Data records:

►

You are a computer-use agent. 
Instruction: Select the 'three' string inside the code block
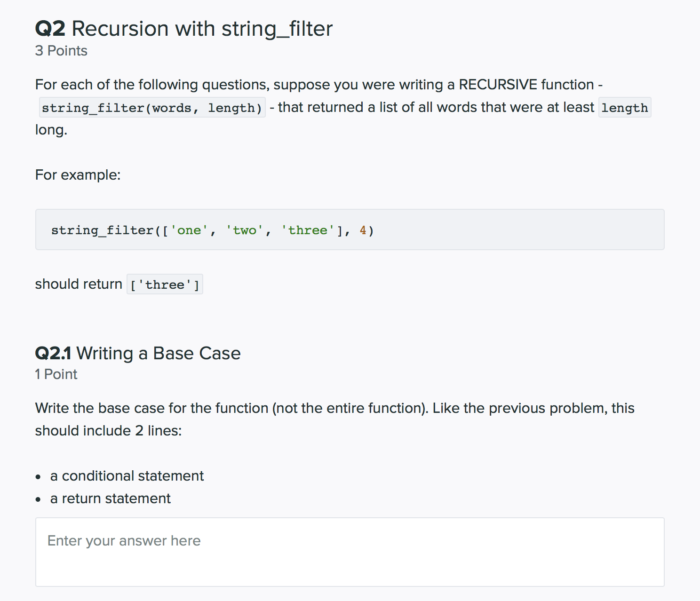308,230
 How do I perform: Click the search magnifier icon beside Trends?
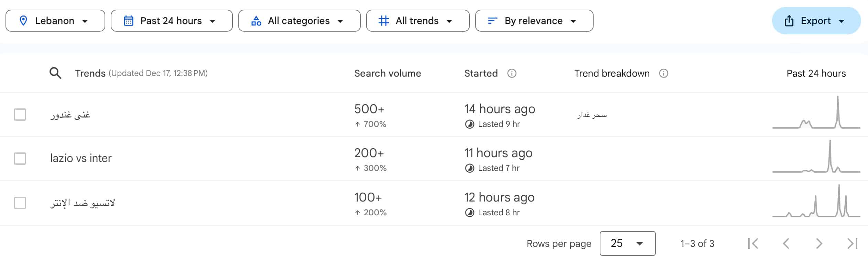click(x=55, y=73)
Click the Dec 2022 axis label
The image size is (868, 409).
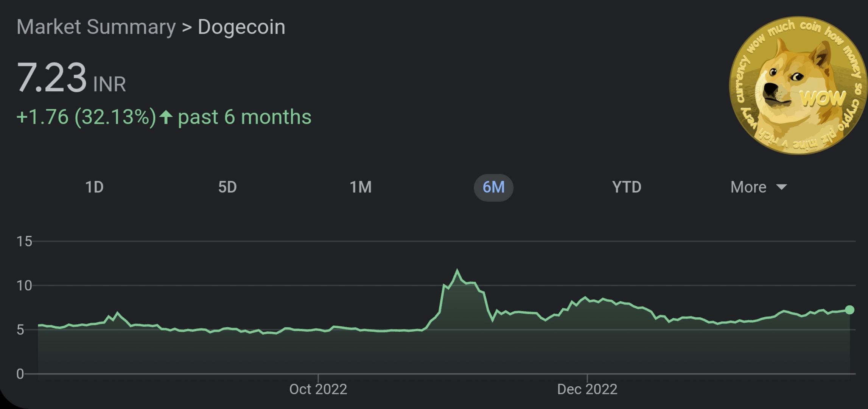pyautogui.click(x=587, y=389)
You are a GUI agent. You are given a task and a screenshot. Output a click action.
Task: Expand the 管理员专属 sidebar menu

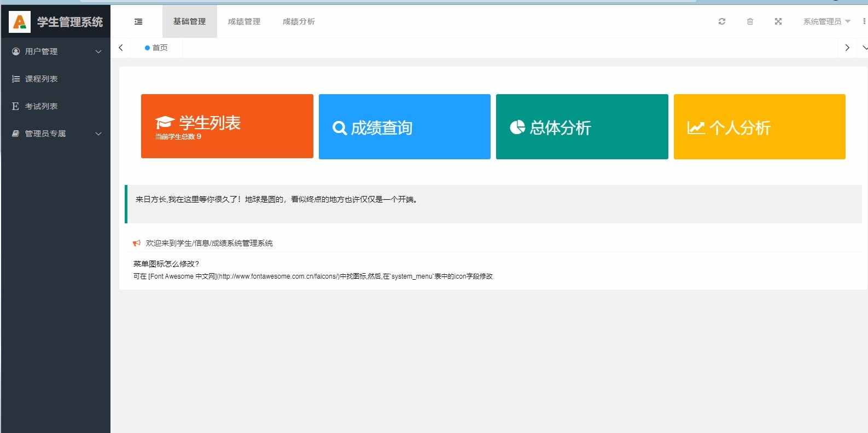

◄

◆ **Aim of the task**:
Return solely the number of lines in the data that include the word "agent".

◆ **Task answer**:
2